CD47-SIRPα相互作用對吞噬的調控機制是免疫學領域懸而未決的重要科學問題之一。紅細胞膜蛋白CD47通過與巨噬細胞表面分子SIRPα相互作用抑制吞噬。凋亡、老化的紅細胞CD47發生改變，由抑制吞噬的信號變為增強吞噬的信號。目前對CD47-SIRPα的空間組織方式缺乏研究，這是阻礙解析其調控機制的主要障礙。本項目擬採用超分辨螢光成像系統與原子力顯微鏡，從單分子水平揭示CD47-SIRPα複合物的超分辨結構，以及在TSP-1參與下CD47-SIRPα相互作用的關鍵分子事件。同時通過免疫學試驗檢測CD47表達量對紅細胞吞噬的影響，以及氧化紅細胞CD47引起的SIRPα下游信號。項目以氧化的紅細胞作為模型，探討CD47-SIRPα對吞噬的調控機制。為提高紅細胞保存質量及降低輸血不良反應奠定理論基礎，並為控制心血管疾病、避免缺血再灌注損傷等臨床套用尋找開發治療靶點的新方向。

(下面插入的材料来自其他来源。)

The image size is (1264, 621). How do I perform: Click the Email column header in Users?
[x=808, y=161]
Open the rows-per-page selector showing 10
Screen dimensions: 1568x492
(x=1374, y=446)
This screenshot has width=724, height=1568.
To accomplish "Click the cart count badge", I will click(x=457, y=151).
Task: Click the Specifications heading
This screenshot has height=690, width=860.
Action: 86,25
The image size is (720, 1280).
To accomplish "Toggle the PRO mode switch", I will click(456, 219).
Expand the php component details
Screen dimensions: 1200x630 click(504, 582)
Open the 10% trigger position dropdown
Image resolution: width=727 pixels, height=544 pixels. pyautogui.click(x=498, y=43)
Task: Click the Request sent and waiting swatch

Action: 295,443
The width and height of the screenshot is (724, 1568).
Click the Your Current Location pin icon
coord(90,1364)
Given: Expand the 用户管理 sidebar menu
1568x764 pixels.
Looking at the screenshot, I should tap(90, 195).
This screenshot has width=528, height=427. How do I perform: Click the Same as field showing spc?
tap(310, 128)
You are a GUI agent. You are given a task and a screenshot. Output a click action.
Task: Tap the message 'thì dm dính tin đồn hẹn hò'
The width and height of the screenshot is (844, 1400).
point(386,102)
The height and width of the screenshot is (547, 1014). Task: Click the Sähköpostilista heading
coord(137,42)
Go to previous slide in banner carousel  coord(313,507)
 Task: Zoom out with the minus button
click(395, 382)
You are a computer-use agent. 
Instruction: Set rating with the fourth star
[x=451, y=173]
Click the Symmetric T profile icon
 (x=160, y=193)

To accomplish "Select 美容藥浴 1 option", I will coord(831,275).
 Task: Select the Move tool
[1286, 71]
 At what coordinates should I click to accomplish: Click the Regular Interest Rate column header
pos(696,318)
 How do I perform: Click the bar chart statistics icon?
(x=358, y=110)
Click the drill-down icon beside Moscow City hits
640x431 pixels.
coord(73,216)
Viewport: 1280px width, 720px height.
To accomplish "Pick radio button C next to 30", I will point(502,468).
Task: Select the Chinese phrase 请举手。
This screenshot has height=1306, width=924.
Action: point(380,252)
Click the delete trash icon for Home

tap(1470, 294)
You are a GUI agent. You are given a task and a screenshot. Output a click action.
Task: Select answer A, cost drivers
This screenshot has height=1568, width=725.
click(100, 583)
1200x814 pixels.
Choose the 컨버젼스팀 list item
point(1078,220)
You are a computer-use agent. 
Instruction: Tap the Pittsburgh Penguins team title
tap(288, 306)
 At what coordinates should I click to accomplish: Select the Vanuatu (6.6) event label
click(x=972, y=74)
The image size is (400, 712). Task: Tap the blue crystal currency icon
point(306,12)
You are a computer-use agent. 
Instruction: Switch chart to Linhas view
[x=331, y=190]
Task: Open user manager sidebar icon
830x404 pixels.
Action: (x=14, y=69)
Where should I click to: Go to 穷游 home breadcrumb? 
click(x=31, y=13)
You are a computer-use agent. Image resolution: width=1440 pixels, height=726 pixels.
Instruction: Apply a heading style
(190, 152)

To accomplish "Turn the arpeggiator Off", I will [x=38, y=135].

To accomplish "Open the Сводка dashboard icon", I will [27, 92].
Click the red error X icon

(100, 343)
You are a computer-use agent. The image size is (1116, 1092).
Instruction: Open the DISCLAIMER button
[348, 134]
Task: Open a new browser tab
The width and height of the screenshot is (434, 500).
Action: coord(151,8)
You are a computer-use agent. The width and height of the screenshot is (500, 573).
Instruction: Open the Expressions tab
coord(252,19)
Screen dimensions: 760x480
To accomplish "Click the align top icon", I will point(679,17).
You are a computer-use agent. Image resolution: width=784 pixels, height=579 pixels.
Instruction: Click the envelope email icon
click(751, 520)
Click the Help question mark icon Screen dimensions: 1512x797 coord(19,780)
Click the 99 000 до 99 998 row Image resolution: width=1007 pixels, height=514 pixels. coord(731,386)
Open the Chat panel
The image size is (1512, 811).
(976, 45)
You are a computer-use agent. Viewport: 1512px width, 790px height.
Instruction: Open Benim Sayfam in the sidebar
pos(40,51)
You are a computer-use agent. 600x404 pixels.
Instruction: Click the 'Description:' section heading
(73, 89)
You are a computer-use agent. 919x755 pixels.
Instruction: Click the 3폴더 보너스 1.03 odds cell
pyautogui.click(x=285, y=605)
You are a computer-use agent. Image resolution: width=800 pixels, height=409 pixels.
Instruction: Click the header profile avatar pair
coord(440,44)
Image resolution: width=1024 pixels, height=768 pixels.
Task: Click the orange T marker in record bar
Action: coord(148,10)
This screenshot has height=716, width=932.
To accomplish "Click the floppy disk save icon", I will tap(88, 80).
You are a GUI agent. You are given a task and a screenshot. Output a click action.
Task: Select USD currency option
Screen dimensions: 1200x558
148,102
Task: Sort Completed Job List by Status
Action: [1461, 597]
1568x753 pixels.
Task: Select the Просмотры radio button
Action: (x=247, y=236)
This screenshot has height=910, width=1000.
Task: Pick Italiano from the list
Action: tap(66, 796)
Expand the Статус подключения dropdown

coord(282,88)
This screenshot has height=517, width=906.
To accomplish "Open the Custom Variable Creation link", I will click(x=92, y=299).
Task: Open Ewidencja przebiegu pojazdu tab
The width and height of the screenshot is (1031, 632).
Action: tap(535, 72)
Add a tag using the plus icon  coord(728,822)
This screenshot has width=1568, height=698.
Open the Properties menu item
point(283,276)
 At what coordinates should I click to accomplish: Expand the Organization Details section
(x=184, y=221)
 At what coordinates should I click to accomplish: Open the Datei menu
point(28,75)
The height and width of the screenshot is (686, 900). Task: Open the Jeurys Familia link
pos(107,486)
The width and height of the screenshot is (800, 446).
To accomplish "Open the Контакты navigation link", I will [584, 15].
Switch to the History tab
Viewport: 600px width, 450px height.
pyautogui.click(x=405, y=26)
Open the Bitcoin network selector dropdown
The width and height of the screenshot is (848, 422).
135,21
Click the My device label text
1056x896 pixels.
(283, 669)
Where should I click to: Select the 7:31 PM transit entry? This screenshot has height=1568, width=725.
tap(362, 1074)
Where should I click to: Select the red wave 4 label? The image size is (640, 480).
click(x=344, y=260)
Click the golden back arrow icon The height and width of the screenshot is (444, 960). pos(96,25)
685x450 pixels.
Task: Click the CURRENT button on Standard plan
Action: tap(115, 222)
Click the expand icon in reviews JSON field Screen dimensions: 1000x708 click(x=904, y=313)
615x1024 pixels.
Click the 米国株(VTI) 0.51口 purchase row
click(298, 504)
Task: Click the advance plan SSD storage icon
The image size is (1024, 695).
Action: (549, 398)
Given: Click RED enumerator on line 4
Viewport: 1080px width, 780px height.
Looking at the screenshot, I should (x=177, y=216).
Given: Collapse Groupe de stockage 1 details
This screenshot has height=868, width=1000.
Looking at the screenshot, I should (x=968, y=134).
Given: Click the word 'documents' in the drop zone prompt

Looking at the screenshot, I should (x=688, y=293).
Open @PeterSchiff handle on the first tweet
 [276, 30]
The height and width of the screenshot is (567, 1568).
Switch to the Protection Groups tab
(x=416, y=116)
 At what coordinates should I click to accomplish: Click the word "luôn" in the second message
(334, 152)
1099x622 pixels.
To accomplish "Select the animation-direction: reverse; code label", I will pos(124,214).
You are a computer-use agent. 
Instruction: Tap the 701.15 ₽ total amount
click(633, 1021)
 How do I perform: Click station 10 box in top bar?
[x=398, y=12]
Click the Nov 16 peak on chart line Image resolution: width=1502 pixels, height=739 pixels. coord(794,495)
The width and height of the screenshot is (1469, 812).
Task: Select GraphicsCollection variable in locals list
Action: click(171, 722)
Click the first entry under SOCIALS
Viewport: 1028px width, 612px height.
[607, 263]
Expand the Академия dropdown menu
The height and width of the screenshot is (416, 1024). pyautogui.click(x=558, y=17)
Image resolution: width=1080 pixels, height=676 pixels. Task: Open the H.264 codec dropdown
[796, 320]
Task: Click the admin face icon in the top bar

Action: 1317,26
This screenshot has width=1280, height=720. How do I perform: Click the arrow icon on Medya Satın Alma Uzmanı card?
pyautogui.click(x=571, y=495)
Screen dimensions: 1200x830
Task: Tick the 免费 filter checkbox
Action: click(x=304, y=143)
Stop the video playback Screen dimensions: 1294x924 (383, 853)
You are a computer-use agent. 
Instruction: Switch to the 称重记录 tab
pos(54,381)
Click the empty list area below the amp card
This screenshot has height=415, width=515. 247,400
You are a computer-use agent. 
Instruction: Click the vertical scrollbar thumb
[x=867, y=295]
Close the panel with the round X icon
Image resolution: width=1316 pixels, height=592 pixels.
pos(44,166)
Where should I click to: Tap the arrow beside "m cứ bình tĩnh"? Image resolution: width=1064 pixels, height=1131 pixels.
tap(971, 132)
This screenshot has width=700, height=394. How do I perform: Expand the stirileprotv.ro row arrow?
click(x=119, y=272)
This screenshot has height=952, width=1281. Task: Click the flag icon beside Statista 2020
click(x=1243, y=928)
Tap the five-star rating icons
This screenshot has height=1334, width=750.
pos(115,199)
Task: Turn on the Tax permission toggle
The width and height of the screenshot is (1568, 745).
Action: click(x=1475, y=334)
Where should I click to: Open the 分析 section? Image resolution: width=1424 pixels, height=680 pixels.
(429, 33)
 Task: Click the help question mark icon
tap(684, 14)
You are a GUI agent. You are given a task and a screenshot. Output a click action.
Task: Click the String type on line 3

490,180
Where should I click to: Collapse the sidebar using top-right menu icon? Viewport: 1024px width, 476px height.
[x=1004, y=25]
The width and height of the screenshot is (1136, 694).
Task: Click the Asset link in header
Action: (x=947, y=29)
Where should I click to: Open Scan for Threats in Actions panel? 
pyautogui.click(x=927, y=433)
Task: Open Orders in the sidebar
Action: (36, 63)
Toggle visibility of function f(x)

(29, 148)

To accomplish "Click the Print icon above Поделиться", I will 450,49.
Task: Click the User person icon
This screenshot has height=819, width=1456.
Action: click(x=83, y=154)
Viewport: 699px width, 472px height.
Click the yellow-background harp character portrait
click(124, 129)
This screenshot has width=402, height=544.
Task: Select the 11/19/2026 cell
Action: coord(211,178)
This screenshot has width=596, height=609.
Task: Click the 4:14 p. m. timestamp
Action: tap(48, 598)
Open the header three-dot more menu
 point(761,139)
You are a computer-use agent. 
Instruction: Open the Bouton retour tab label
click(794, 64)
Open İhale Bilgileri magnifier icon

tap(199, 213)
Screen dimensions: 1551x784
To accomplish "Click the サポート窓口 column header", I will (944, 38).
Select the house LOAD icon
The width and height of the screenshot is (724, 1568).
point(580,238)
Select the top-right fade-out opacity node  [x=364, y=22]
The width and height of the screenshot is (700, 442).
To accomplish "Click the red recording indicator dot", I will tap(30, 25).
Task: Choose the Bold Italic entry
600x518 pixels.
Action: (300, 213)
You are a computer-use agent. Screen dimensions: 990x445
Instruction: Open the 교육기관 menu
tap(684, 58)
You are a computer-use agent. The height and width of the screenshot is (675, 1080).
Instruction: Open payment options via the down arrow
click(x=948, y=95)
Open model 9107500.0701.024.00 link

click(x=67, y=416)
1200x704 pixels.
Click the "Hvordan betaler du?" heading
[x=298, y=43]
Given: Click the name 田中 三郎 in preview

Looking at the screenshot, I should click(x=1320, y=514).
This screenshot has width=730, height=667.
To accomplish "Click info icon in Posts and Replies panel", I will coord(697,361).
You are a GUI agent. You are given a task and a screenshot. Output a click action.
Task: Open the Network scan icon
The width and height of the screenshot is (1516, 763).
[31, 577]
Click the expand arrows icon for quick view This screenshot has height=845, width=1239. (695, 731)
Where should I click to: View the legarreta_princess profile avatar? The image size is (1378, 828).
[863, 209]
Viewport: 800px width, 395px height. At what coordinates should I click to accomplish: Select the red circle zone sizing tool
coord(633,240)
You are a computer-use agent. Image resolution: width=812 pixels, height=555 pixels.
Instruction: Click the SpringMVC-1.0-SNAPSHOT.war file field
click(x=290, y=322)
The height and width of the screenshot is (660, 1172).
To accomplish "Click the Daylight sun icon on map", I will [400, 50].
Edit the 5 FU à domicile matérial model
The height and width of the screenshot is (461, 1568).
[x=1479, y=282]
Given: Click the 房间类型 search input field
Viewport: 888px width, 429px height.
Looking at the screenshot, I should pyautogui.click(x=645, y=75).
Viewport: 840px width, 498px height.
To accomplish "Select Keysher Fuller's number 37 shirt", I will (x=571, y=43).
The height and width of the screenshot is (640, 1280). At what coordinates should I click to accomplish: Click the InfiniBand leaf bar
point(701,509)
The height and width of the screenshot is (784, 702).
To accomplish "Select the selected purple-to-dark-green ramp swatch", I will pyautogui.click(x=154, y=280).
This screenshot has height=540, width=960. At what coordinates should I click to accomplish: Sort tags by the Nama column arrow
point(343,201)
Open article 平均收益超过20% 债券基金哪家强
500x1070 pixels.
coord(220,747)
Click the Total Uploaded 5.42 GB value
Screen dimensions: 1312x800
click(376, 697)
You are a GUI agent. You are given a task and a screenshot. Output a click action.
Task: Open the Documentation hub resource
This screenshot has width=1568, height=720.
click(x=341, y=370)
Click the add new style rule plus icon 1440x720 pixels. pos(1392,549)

紅細胞膜蛋白CD47通過與巨噬細胞表面分子SIRPα相互作用抑制吞噬。凋亡、老化的紅細胞CD47發生改變，由抑制吞噬的信號變為增強吞噬的信號。目前對CD47-SIRPα的空間組織方式缺乏研究，這是阻礙解析其調控機制的主要障礙。針對上述問題，本課題從單細胞、單分子的層面，對紅細胞衰老過程中CD47的表達量、TSP-1以及SIRPα與紅細胞的結合數量、模式進行分析，結合免疫學手段，為揭示紅細胞衰老過程中吞噬方式轉換的機制提供線索。首先，dSTORM成像及相對定量分析結果表明，衰老紅細胞表面CD47分子數目不斷減少。一方面可能是由於細胞表面氧化損傷累積等導致CD47構象改變；另一方面則可能是隨著紅細胞的囊泡化，CD47分子不斷丟失。其次，我們發現4N1K與構象改變的CD47結合，並誘導CD47成簇狀分布。（1）4N1K與來自老齡的CD47純合小鼠紅細胞結合顯著增加。（2）4N1K能夠誘導CD47成簇相關參數的顯著增加。（3）脂筏可能參與了衰老過程中CD47的動態重組和成簇分布。第三，證明衰老/氧化的紅細胞不能夠向巨噬細胞傳遞吞噬抑制信號。（1）氧化紅細胞與巨噬細胞孵育時檢測不到SIRPα的磷酸化信號，表明衰老/氧化的紅細胞已經不能向巨噬細胞傳遞吞噬抑制信號。（2）在添加4N1K的條件下，SIRPαex與氧化紅細胞表面親和力的增加，可能是通過CD47-SIRPα發揮巨噬細胞對紅細胞的錨定作用。（3）無4N1K時，氧化紅細胞與巨噬細胞的結合指數高達約50%，表明衰老紅細胞表面，可能存在其他機制激活吞噬途徑，還需要進一步的深入研究。綜上所述，我們的研究結果表明細胞膜表面存在兩種類型CD47分子，衰老、氧化等使CD47分子發生構象改變。正常的CD47分子能夠同SIRPα結合，傳遞吞噬的抑制性信號。當CD47構象改變時，TSP-1或TSP-1 peptide (4N1K)能夠與構象改變的CD47結合，同時誘導CD47的成簇分布。此時，CD47/SIRPα之間不再傳遞吞噬抑制信號，主要發揮錨定作用。本文的研究為提高紅細胞保存質量及降低輸血不良反應奠定理論基礎，並為研究有核細胞的凋亡，紅細胞衰老相關疾病的研究等提供線索。